We’ll admit to some misty feelings about ports, especially when it comes to the waterfront. It’s something about the travel and trade that ports represent — the far-flung locations reached by slow boats, the fishing and the ferries, the cool marine air and the tidy red and white Coast Guard buildings … It all adds up to an uncommon sense of connection to both the past and the future, and that puts us in a good mood.
More practically speaking, ports foster economic vitality and deliver projects that everyone has access to. This strong community purpose is one of the key reasons RMC focuses on port development, maritime and uplands projects alike. It’s often a needle-threading exercise, finding just the right openings into which competing demands — jobs, public access, views, environmental protection, building performance — can be slipped and stitched together in a dynamic expression of place.

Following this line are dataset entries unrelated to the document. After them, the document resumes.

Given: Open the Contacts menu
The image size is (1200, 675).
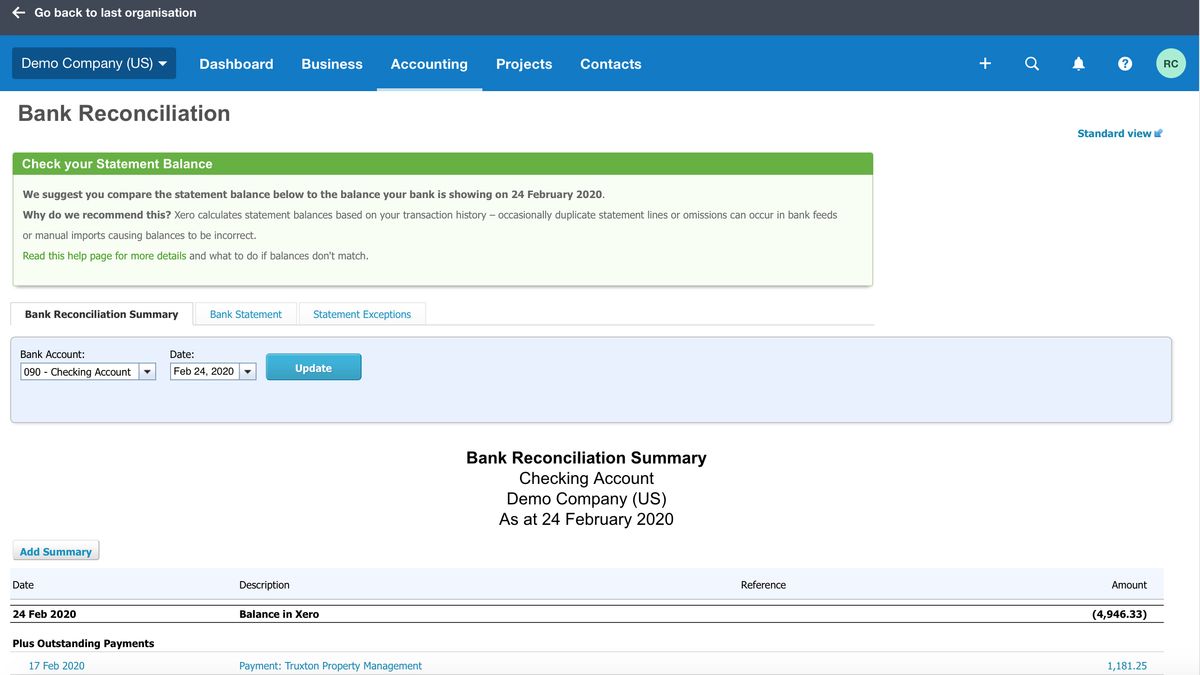Looking at the screenshot, I should pyautogui.click(x=610, y=63).
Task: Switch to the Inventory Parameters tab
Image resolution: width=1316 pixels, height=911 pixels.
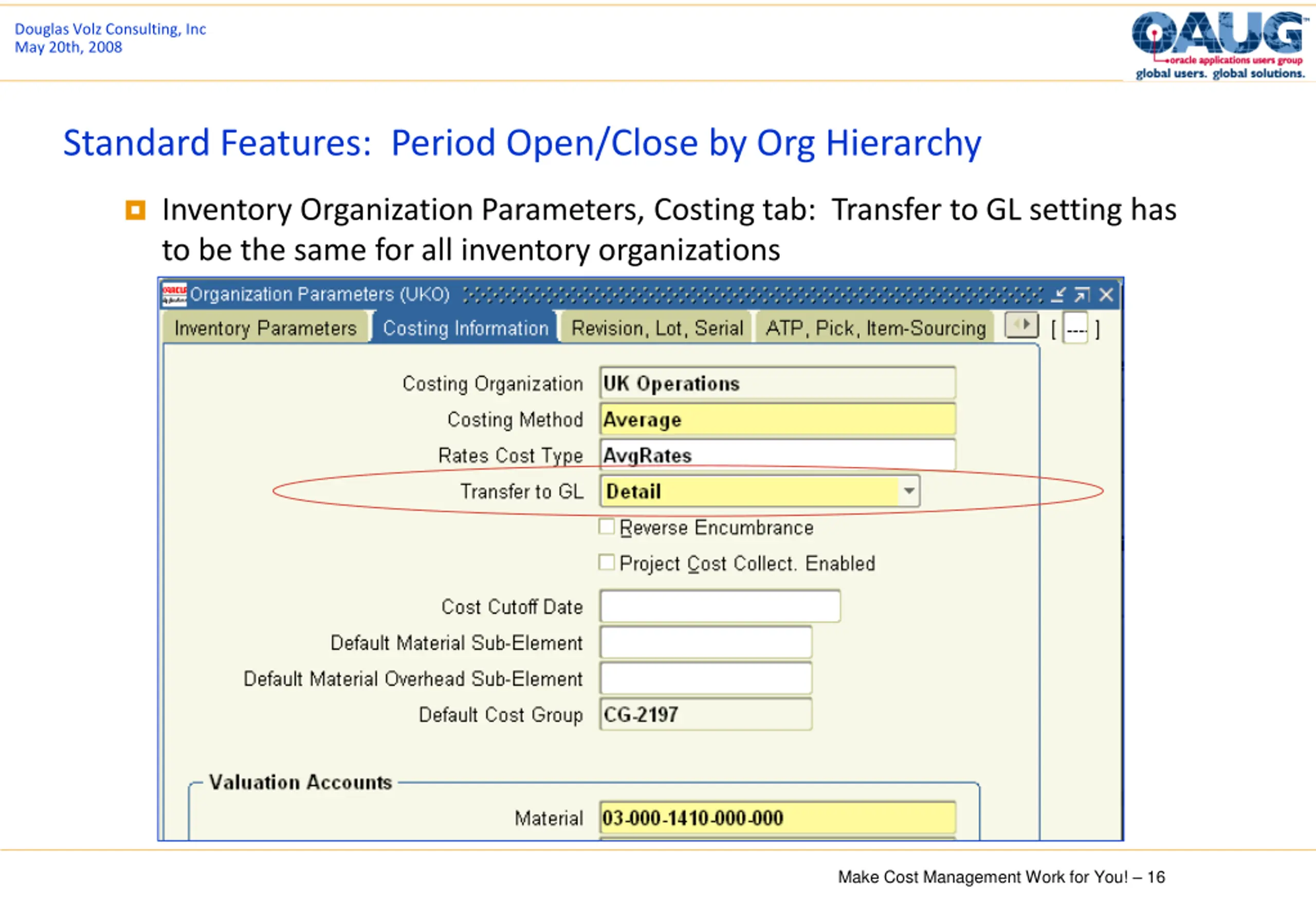Action: click(265, 328)
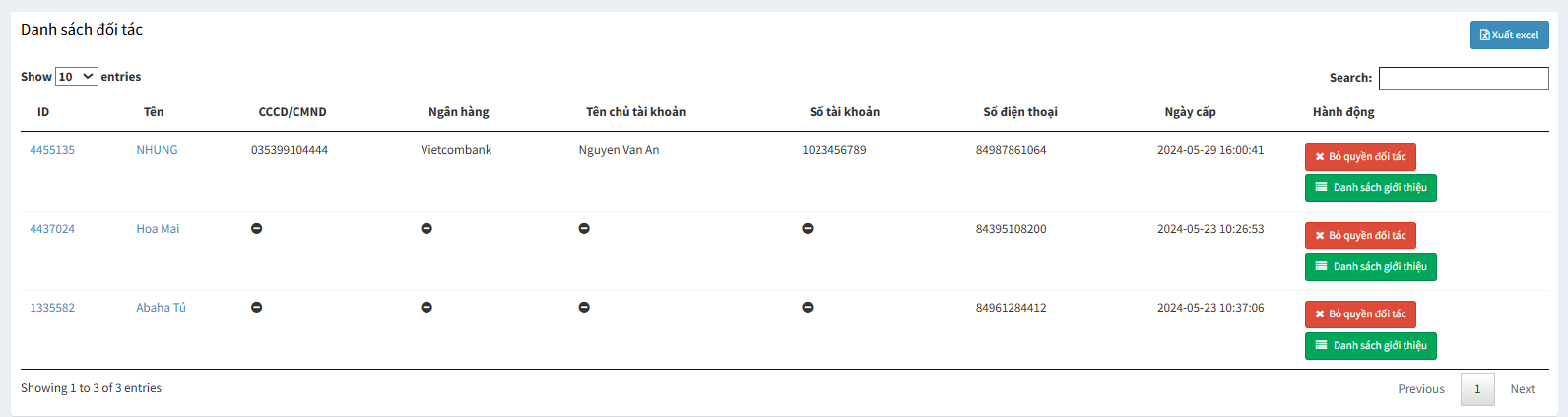Open the NHUNG partner name link

click(157, 150)
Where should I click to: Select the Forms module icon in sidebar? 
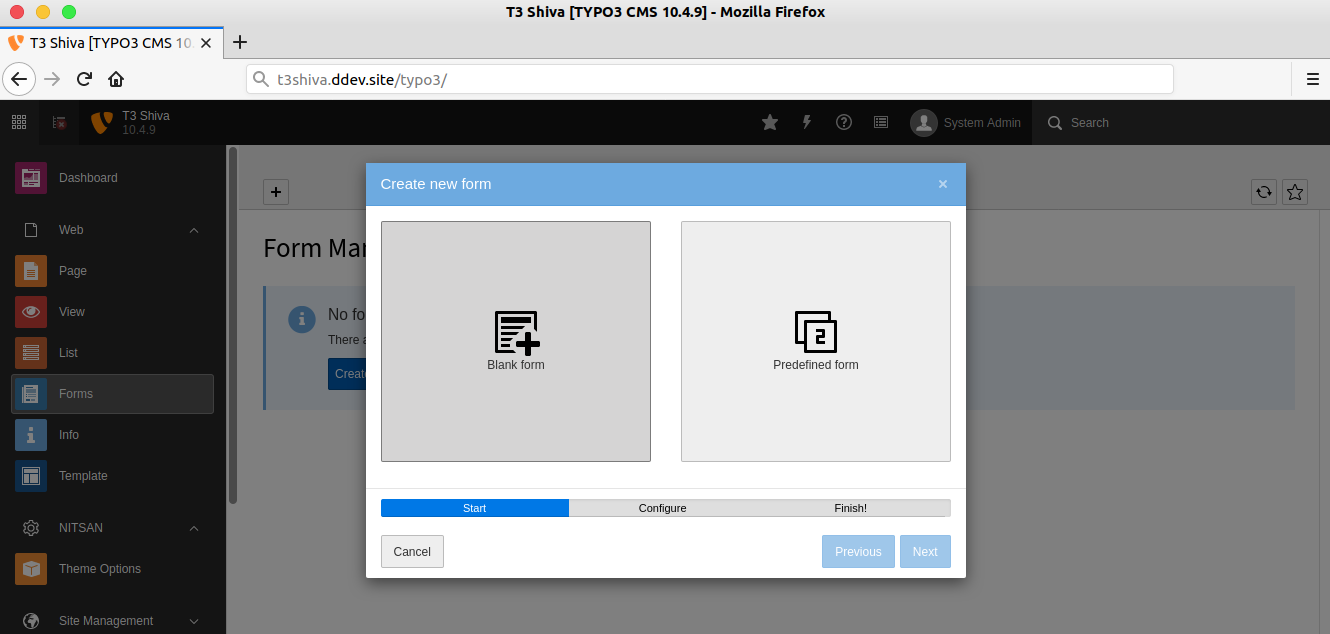coord(31,393)
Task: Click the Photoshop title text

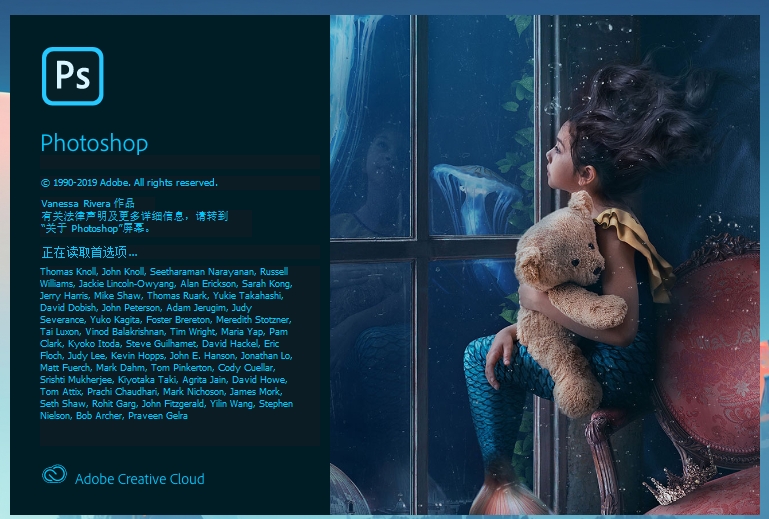Action: (x=94, y=143)
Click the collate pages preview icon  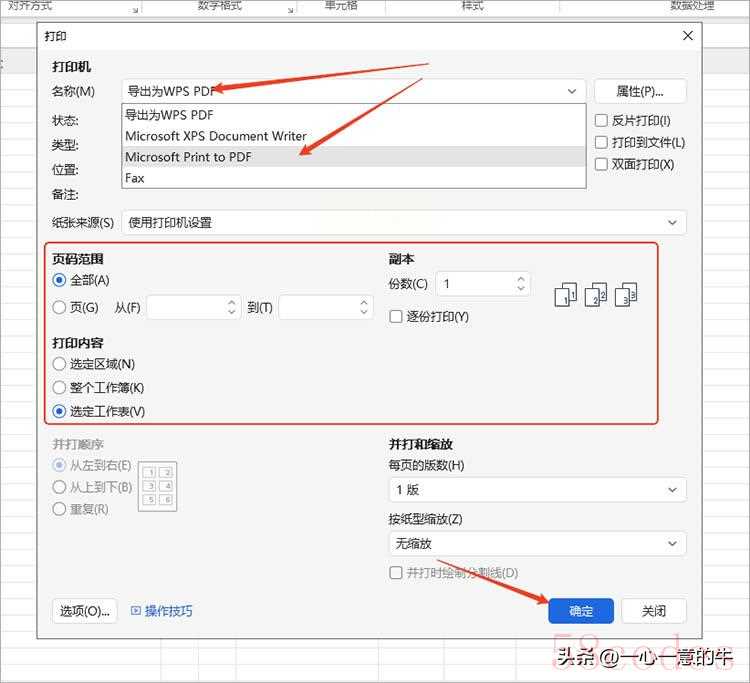pos(596,294)
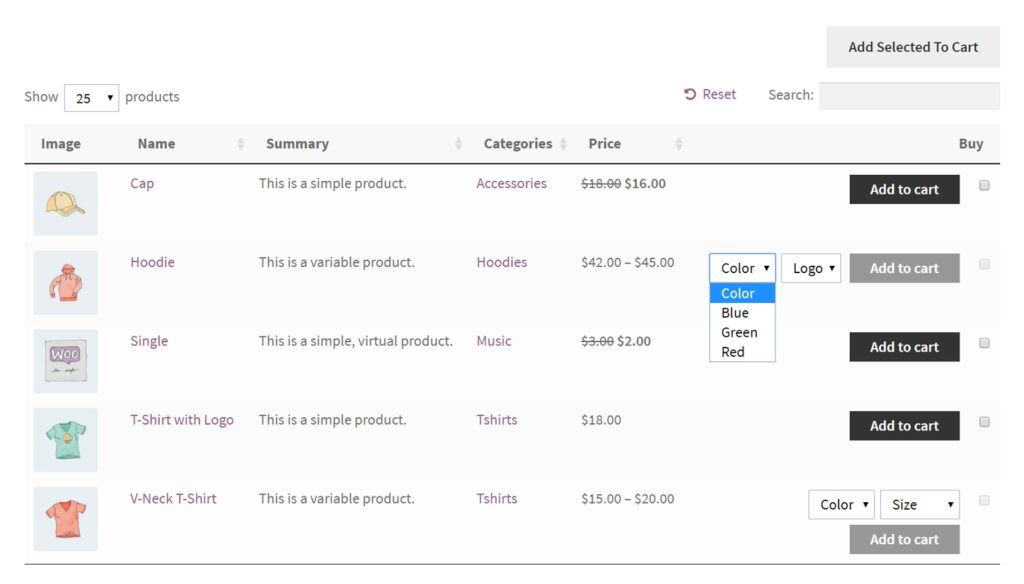Check the Single product buy checkbox
The image size is (1024, 584).
(x=984, y=343)
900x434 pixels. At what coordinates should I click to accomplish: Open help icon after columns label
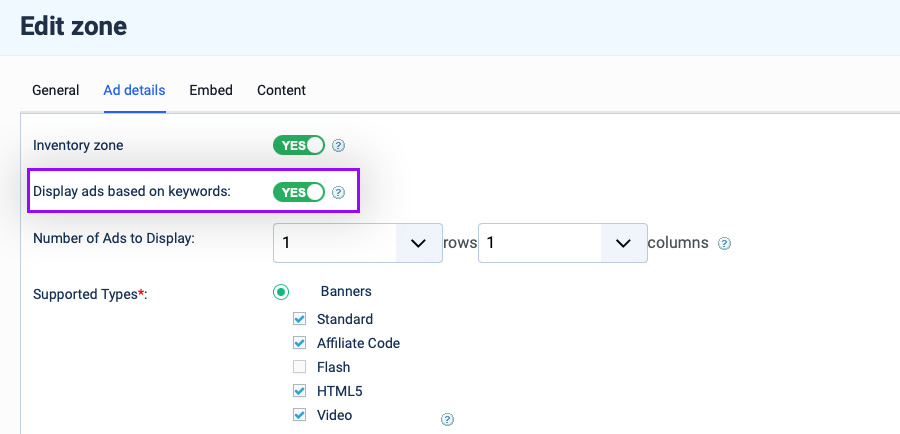coord(724,243)

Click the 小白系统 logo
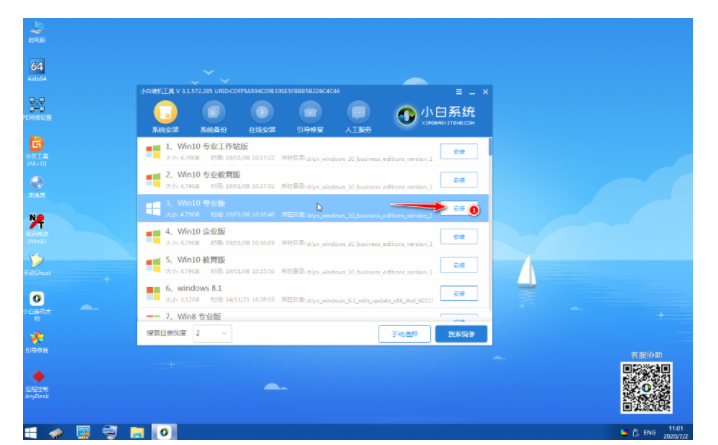point(436,115)
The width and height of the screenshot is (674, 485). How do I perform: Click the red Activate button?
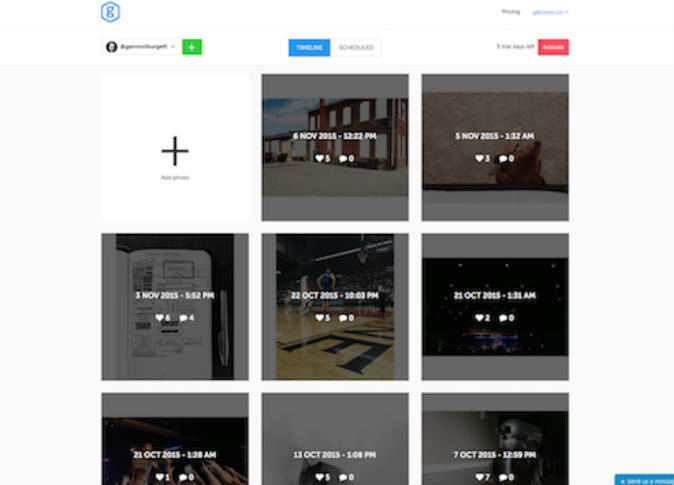(x=553, y=47)
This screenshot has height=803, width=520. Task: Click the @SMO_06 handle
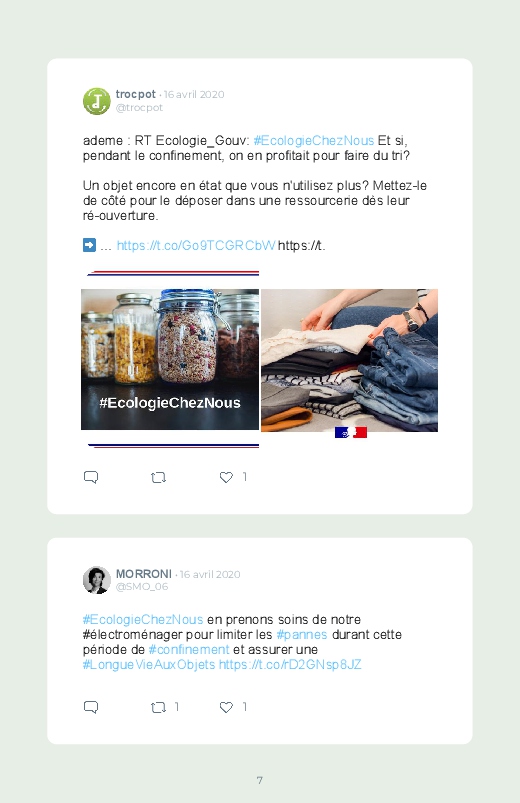click(142, 587)
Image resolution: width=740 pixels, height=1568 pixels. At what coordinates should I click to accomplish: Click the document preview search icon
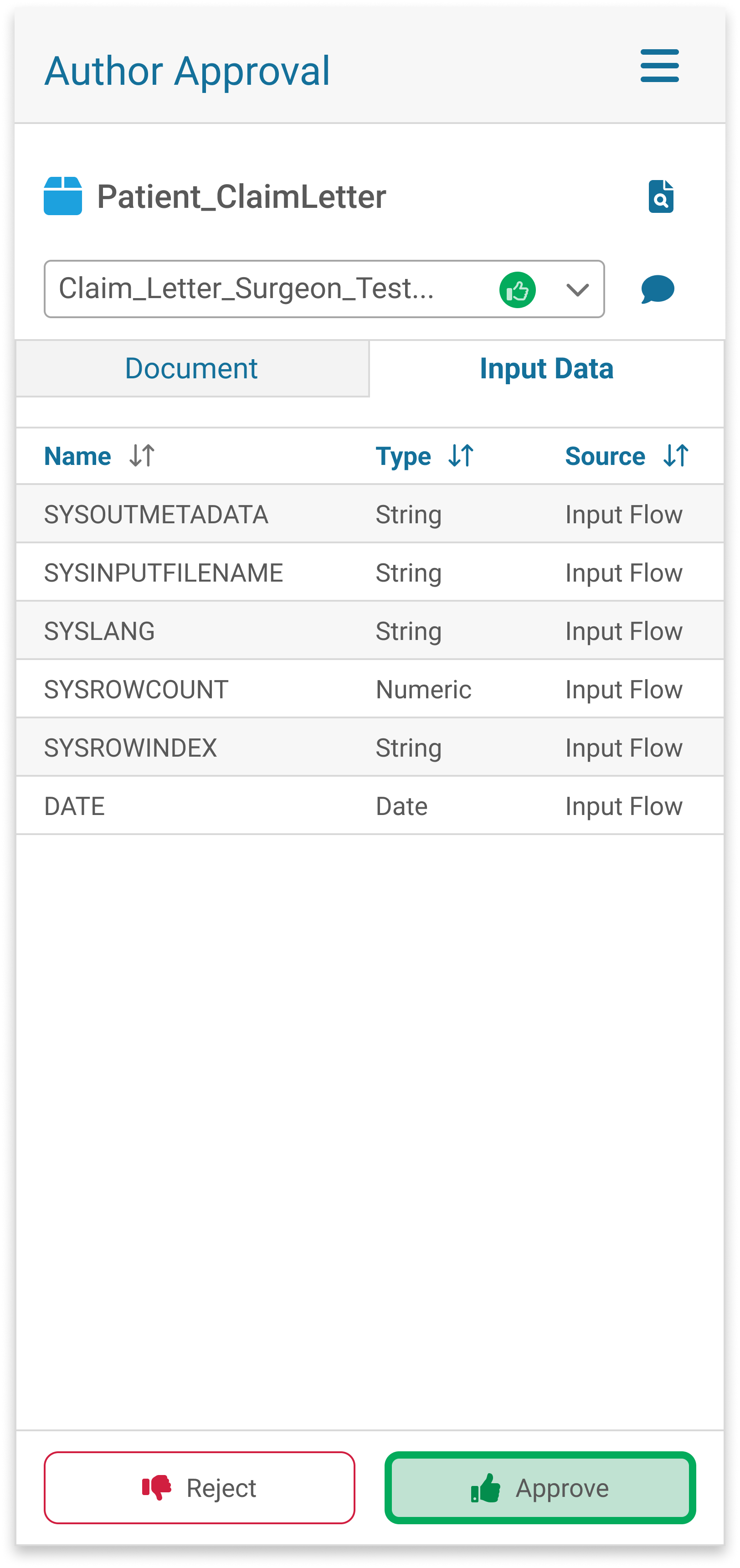click(x=660, y=196)
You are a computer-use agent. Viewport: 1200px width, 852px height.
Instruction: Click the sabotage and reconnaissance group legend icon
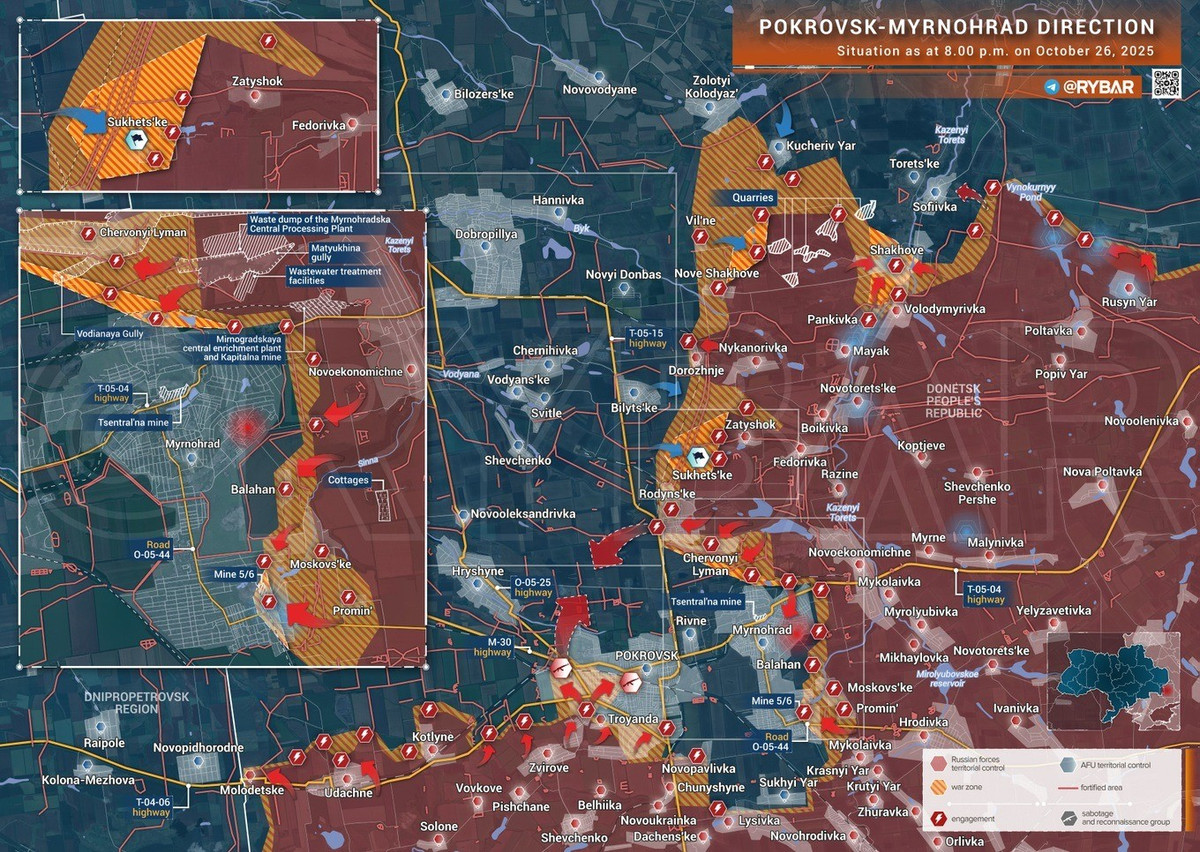(x=1069, y=819)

Our experience tells us that process makes perfect: skillful leadership and listening, shared goals and project principles, real community engagement, painstaking synthesis and confident design provide ample returns for both public and private audiences. Here’s a roundup of what RMC has in process at a port near you:
- Design is just getting started for Fishermen’s Pavilion near Zuanich Park at Squalicum Harbor. The 12,000 square-foot structure will be a dual-use facility, providing covered work space for commercial fishers during the winter months and event space during the summer.
- Construction begins this month on a new webhouse in Blaine harbor, a 20,500 square-foot building with storage lockers and work spaces for the commercial fishing fleet.
- Also kicking off this month, RMC is part of a consultant team led by Anchor QEA on the Whatcom Waterway Phase 2 project, which is looking at the old ASB pond in connection with the marine-trades district on the uplands, and how to make the most of the lagoon in the context of an overall planning strategy.
- A 25,000 square foot event center and office complex is in schematic design for the Port of Anacortes, while work continues with the Port of Skagit on the SWIFT Center, a revitalization of the former Northern State Hospital into the Sedro Wooley Innovation for Tomorrow campus. The project honors the historic character of the campus, re-using some structures and also building new ones to support research, manufacturing and education. RMC is currently working to restore and provide seismic upgrades to the property’s “crown jewel,” the historic Assembly Hall, built in 1920s.
- And last but in no way least, RMC has been part of the visioning process for the promising Millworks project, inspired brainchild of the Whatcom Community Foundation. With a local food hub at its core, the mixed-use development will also include workforce housing, event and office space and childcare on the site of the former lignin building in Bellingham’s nascent Waterfront District. The people at Cascadia Weekly really like this project. We concur.